### Aim
Pick out every line of the listing that contains the word "Given", matching case exactly, and copy each one.

>> BEGIN Data lines

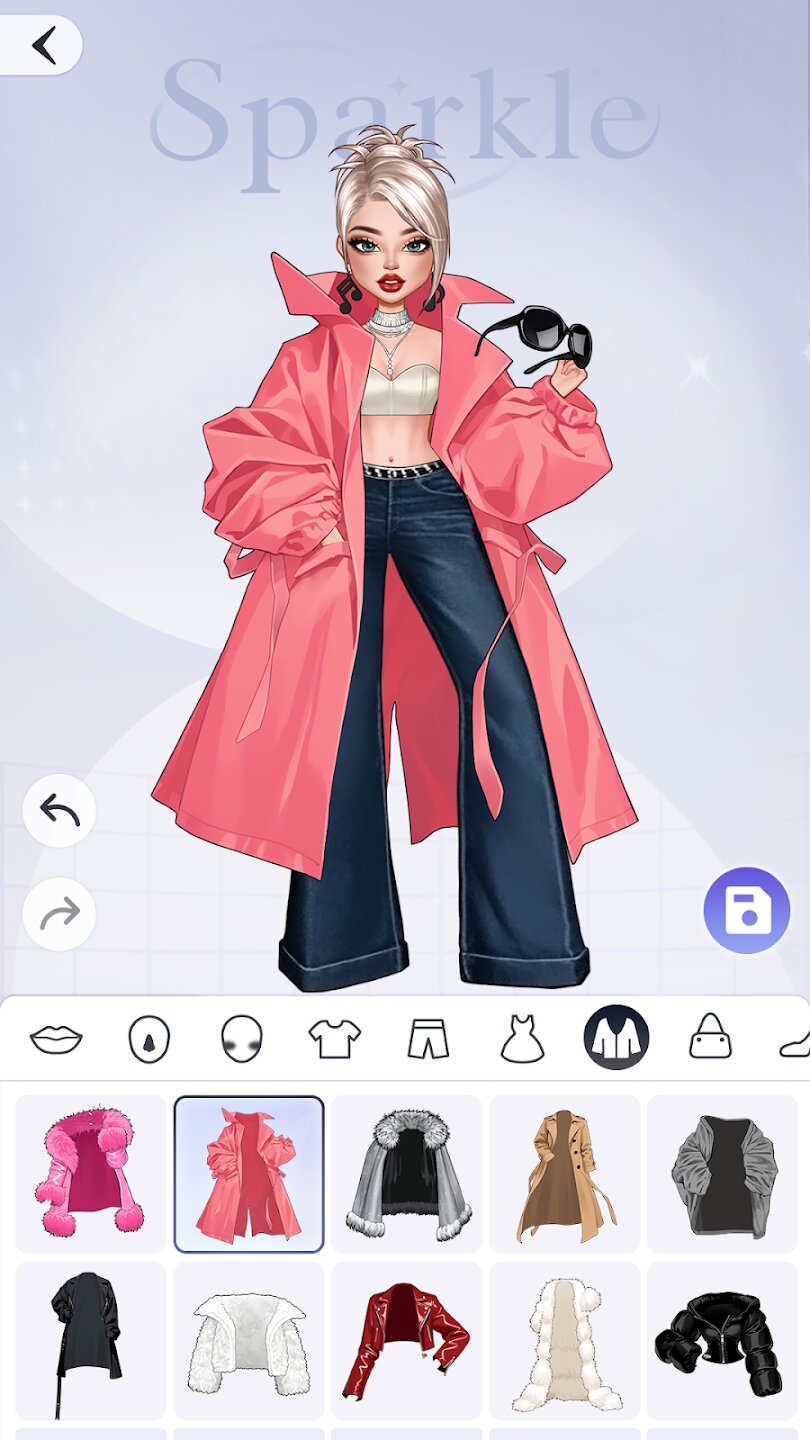Select the tan trench coat
810x1440 pixels.
click(x=564, y=1174)
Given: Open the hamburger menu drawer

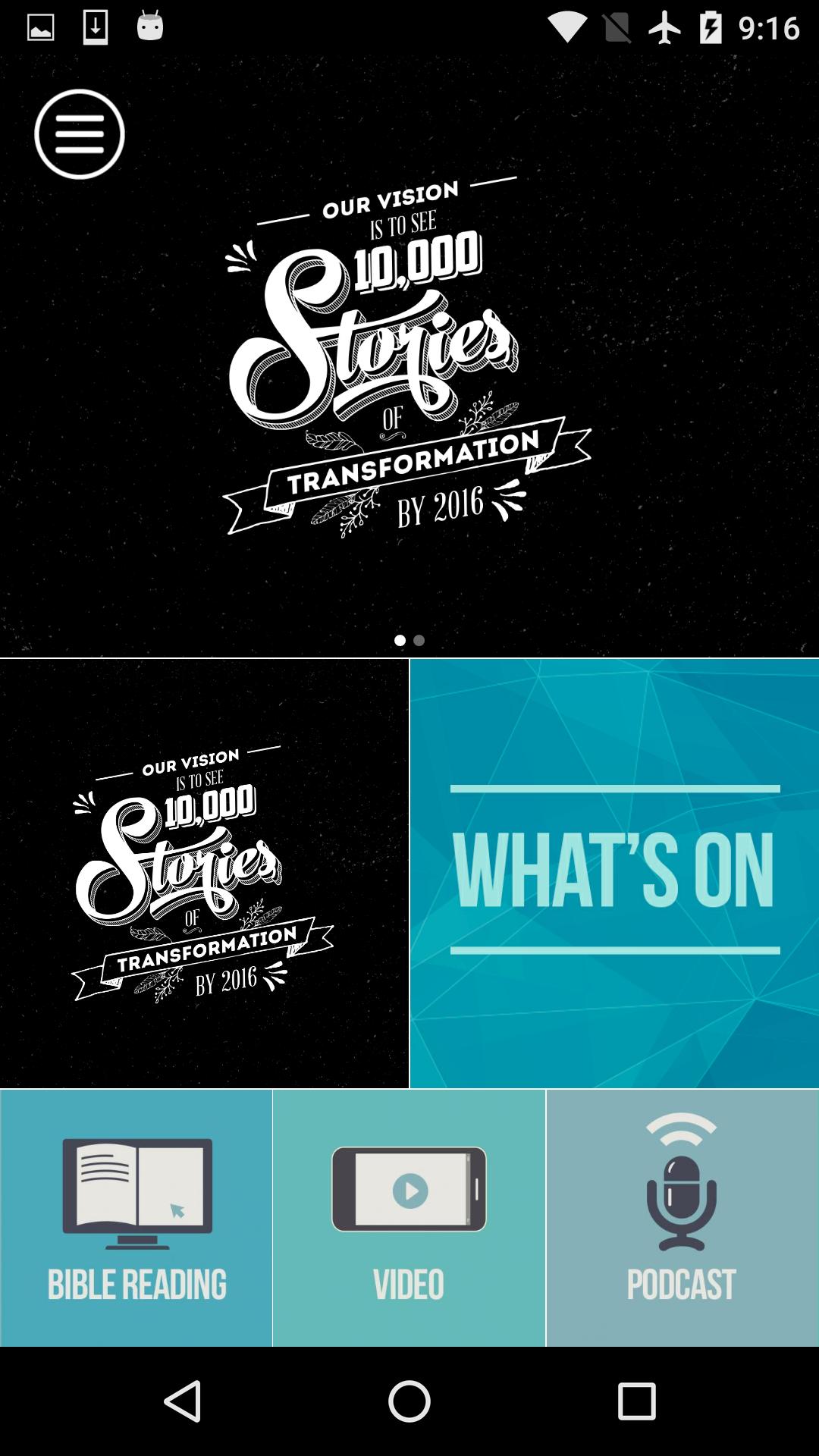Looking at the screenshot, I should (x=80, y=134).
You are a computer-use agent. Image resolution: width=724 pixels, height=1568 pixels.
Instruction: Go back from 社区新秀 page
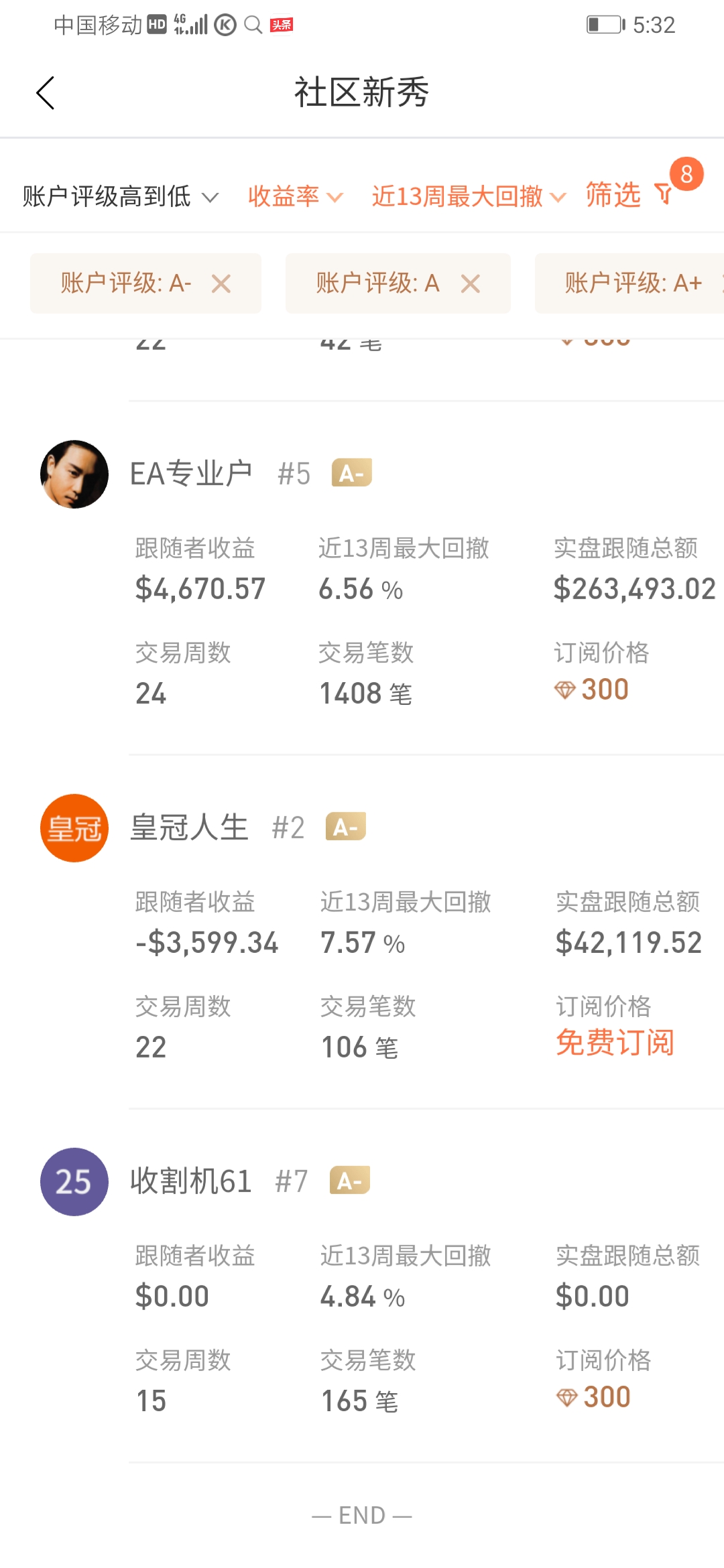point(45,92)
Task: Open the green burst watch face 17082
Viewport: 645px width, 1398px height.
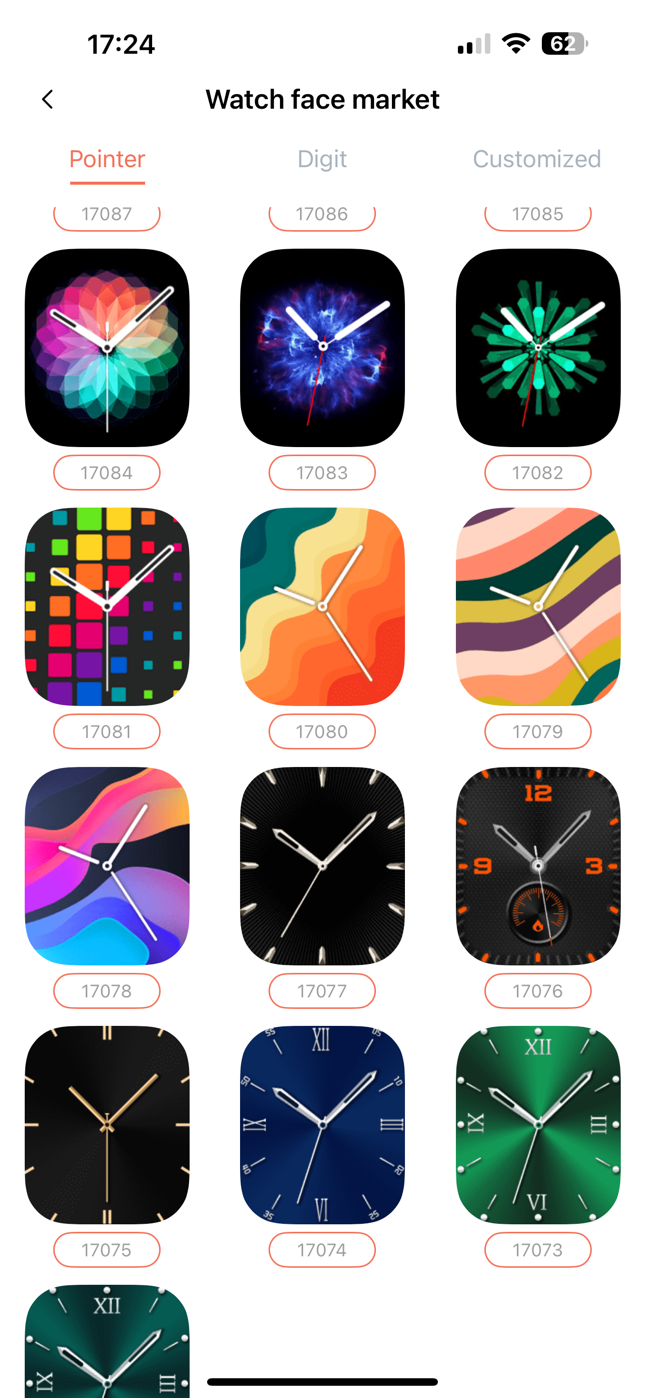Action: (538, 347)
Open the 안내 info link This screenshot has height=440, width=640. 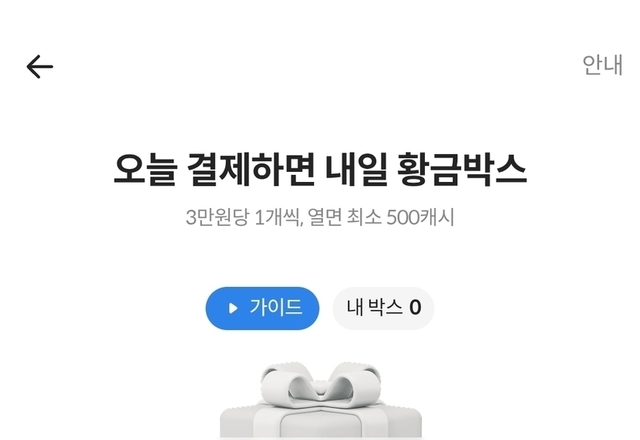tap(602, 66)
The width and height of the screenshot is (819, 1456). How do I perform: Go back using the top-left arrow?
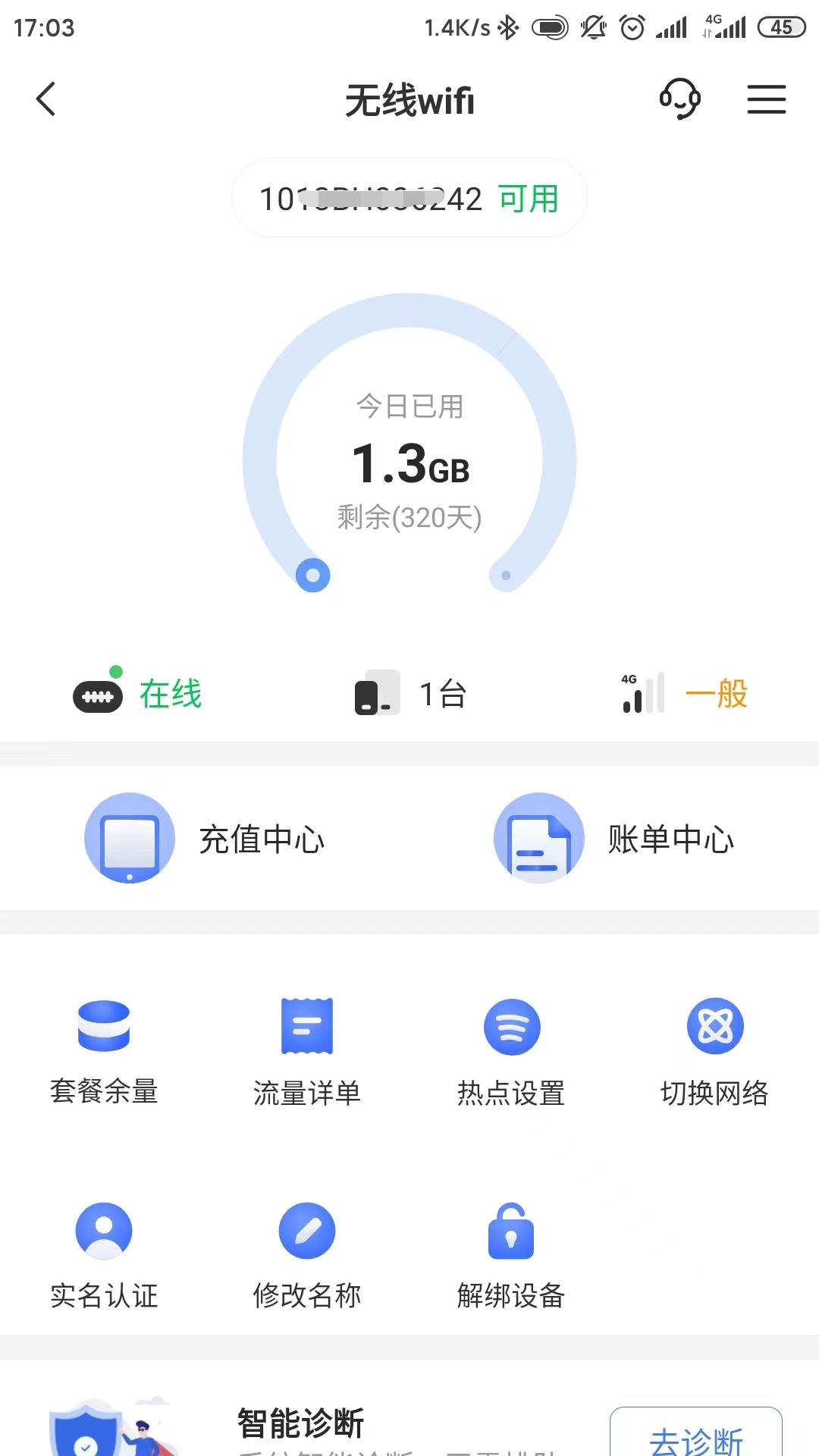tap(46, 99)
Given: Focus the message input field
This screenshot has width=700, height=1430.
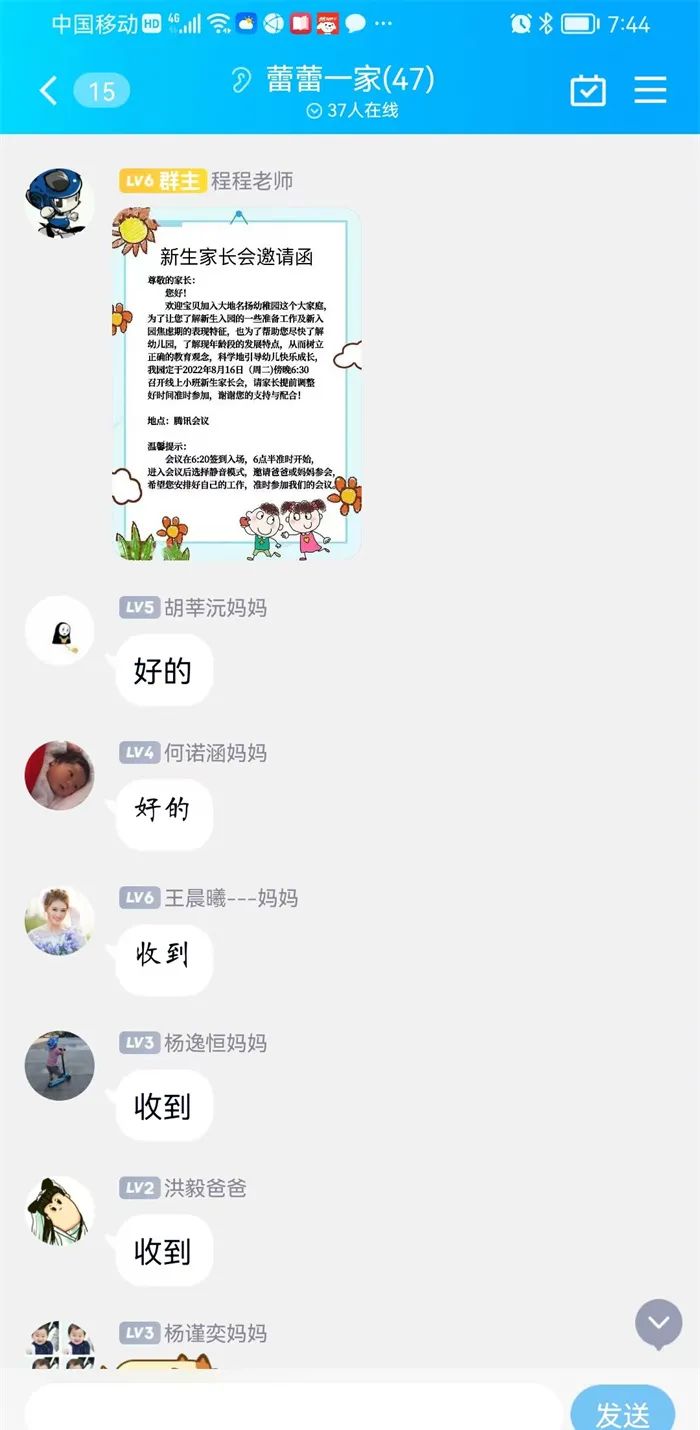Looking at the screenshot, I should coord(292,1408).
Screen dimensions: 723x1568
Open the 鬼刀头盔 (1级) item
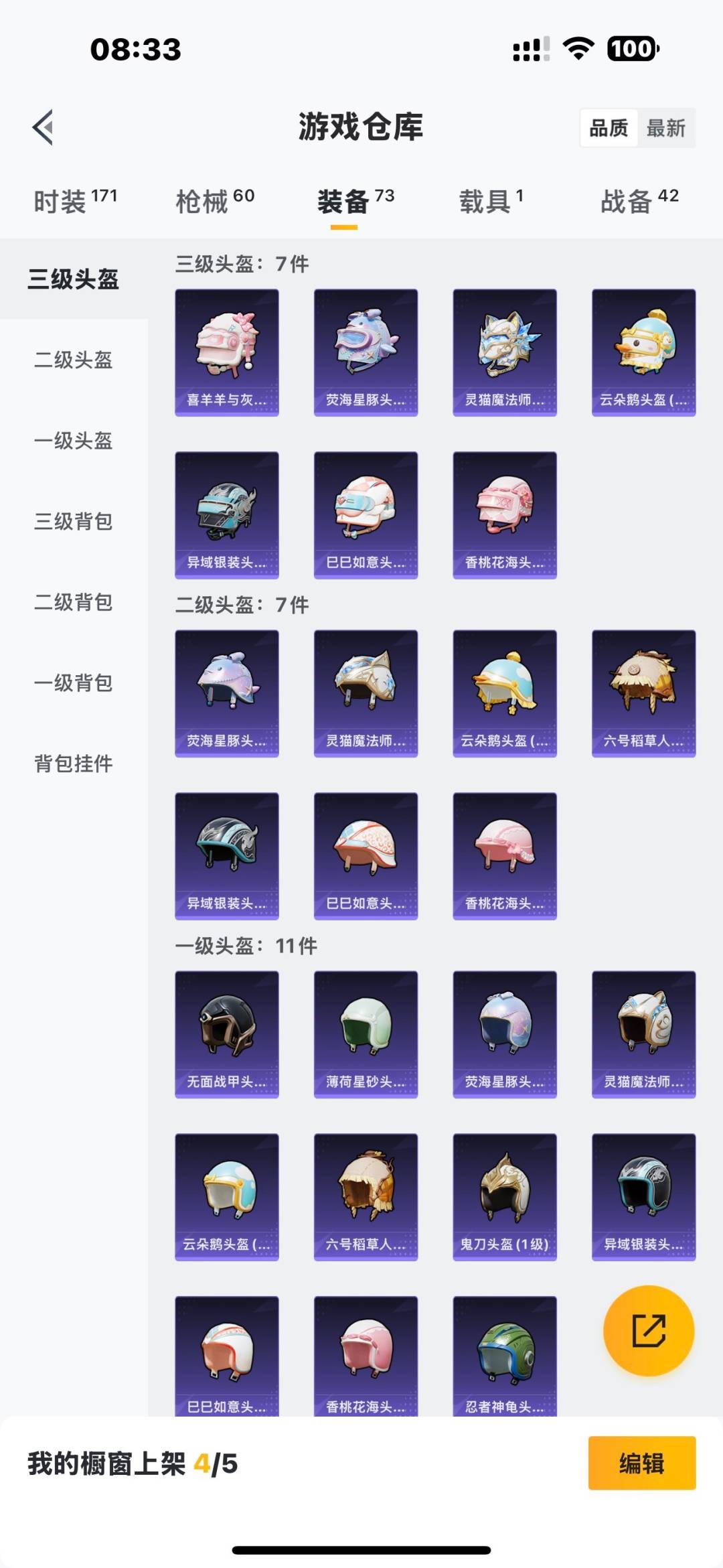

>> END Data lines

### Result of this task
Given: Open the hamburger menu drawer
Given: Focus the message input field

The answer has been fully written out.